This report by CBS4’s Paul Day originally aired in 2010. It was featured again in April 2011 on the CBS4 program Colorado Getaways.
WRAY, Colo. (CBS4) – The dance of the Greater Prairie Chicken was once in danger of being described only in history books. Thanks to conservation efforts on the eastern plains of Colorado, there has been a remarkable recovery of this once-endangered species and its unique mating ritual.
Hundreds sign up for weekend tour packages — courtesy of the town of Wray — every spring to do some serious bird watching.
A CBS4 crew was there in 2010 as district wildlife manager Josh Melby led a group to private land where the spectacle unfolds right after dawn.
“We’re going to be right in the middle of the prairie chicken habitat,” said Melby.
The trip is not for the faint of heart, but instead for serious bird watchers who are willing to wait.
“The nice, cold wind will blow in, everybody will stare out into the blackness and start looking at me, like ‘What the heck did you get me into? I could still be sleeping,'” said Melby.
The group boarded a school bus for the 20 minute pre-dawn drive into the prairie at the Kitzmiller Ranch outside of Wray. They were headed to a viewing trailer near the lek, a special part of the farm field where the prairie chickens gather every year for the mating ritual.
Once the ritual got under way, it was a thrilling site. A “booming” sound announced the arrival of the male birds.
“Love the sound of the low booming, then they start their crazy cackling,” said one bird watcher.

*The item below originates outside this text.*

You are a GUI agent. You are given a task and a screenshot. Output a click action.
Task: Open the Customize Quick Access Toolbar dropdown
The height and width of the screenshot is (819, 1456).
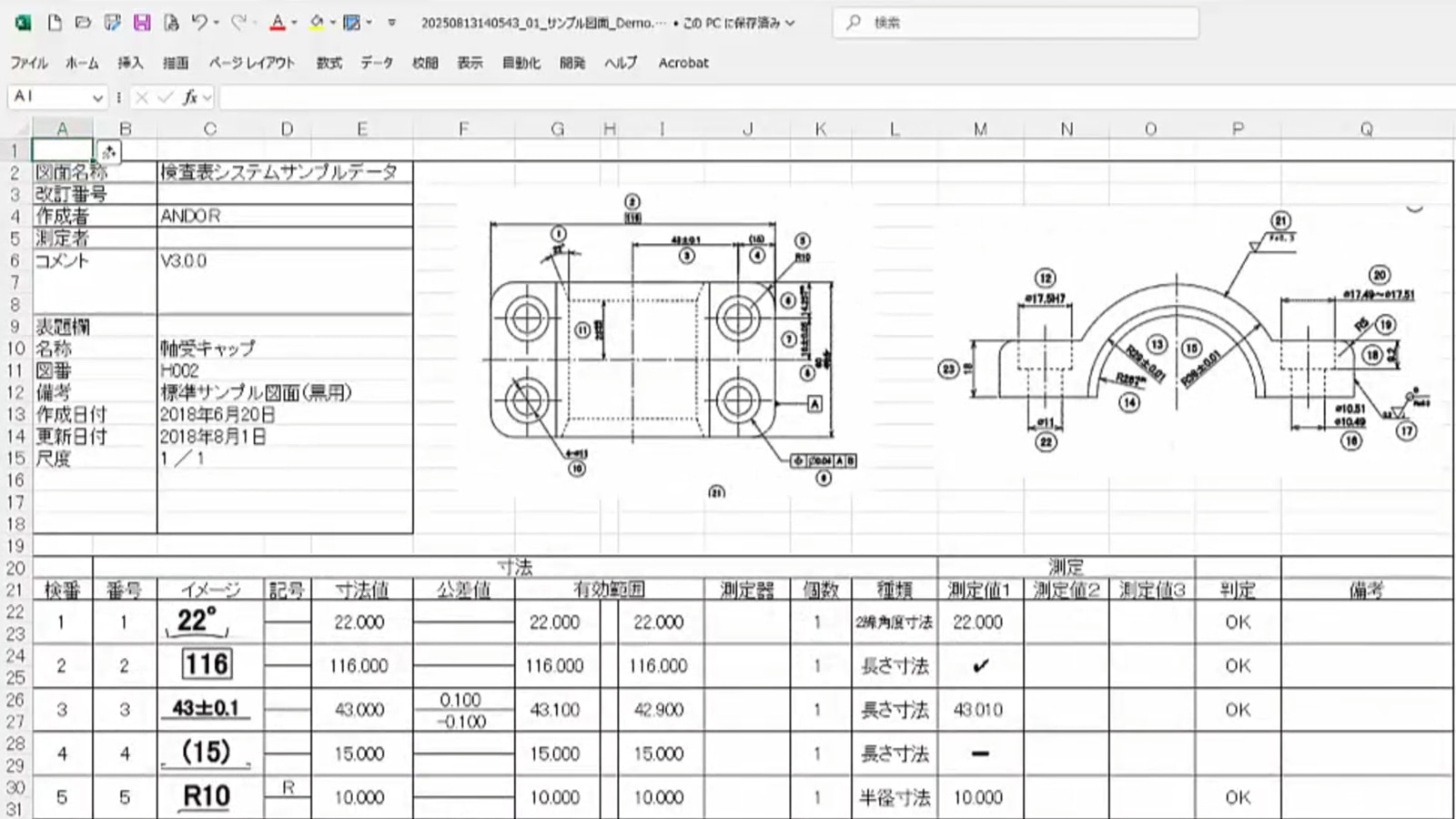pos(392,23)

The sound can be heard for miles.
The males raised ear-like feathers over their heads. They also puffed up their orange air sacks in their necks.
“There are three holes inside of it, so they push air past those and it is like blowing across the top of a Coke bottle,” said Melby.
The lek served as the dance floor for the birds’ mating ritual.
“They are kind of territorial and they want their little patch of prairie so they can do their dance on it and hopefully bring in a female and impress her,” said Melby.
“I think they’re really funny. I’m really impressed with how energetic they are,” said one bird watcher.
As the males strutted and squared off, females began to appear.
“They’re putting on quite a show. It’s amazing how the females ignore the whole thing. It’s making the males look crazy,” said one bird watcher.
Another said, “I like the way the hens don’t give a fig, they just waltz right by.”
The males stomped their feet and continued their dance. The ritual lasted for about 90 minutes, then fizzled out as quickly as it began.
The tour ended with a hearty breakfast back at the Kitzmiller Ranch.
Greater prairie chickens have bounced back from near extinction in the 1930s thanks to aggressive conservation efforts.
One passionate bird watcher from Florida said this tour kicked off his journey to learn more about prairie birds.
“My quest for my vacation is to see three different types of chickens in the state. So I’m first starting here, then I’m going to see the lesser prairie chicken, then I’m going to Gunnison to see the Gunnison sage grouse.”